Concurrents aux aguets

Les concurrents de Google sont plus affirmatifs. Le site web Yelp a remarqué une différence dans son référencement sur le moteur depuis que Google lui a créé un concurrent, Places. De deux hypothèses l'une: ou bien le nouveau service Places de Google est plus efficace que Yelp, ou bien Google favorise son propre service.

Le cofondateur de Yelp, Jeremy Stoppelman, qui favorise la deuxième option, témoignera aujourd'hui devant le Sénat américain. Des audiences auxquelles le professeur Eric Goldman n'accorde pas trop d'importance. «Ce sera un cirque médiatique où des sénateurs vont s'acharner sur Google», dit-il.
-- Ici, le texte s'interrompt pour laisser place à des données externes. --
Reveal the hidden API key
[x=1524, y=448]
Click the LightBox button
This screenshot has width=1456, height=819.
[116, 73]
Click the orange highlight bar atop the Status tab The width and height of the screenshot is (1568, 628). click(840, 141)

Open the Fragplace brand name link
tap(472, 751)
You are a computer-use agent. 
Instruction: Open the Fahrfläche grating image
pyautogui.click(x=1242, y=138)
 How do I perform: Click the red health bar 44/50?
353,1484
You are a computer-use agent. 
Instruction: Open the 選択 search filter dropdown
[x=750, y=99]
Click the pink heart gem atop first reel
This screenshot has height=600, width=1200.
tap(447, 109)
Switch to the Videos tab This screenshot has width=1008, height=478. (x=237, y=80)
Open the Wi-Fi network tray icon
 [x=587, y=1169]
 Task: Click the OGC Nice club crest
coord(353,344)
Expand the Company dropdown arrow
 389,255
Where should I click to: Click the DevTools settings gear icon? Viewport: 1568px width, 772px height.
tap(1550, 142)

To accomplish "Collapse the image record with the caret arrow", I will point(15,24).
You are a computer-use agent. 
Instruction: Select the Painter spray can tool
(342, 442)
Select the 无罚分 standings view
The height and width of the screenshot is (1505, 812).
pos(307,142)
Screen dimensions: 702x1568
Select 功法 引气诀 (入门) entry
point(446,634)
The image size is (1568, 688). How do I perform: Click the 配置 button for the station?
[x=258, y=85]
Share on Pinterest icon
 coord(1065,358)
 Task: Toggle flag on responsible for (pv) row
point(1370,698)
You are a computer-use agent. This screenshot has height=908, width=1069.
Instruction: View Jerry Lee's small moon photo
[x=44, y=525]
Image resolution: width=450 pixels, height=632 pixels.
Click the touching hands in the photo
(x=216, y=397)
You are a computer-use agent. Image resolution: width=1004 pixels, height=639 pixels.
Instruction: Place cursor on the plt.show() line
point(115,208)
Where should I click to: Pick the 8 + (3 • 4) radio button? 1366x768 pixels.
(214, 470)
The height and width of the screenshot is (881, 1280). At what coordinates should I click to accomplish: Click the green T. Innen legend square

Le sénateur du Connecticut, Richard Blumenthal, a hâte d'entendre les explications du président-directeur de Google, Eric Schmidt, premier à témoigner cet après-midi devant les membres du sous-comité judiciaire du Sénat sur la concurrence. Google possède notamment YouTube et a acheté la semaine dernière le guide de restaurants Zagat. «Google est une belle histoire américaine, mais sa taille et son pouvoir entraînent des préoccupations à propos de ses pratiques commerciales et soulèvent la question de ses responsabilités avec un tel pouvoir», a dit au New York Times Richard Blumenthal, qui était procureur général du Connecticut quand son État et d'autres ont poursuivi Microsoft dans les années 1990 et 2000.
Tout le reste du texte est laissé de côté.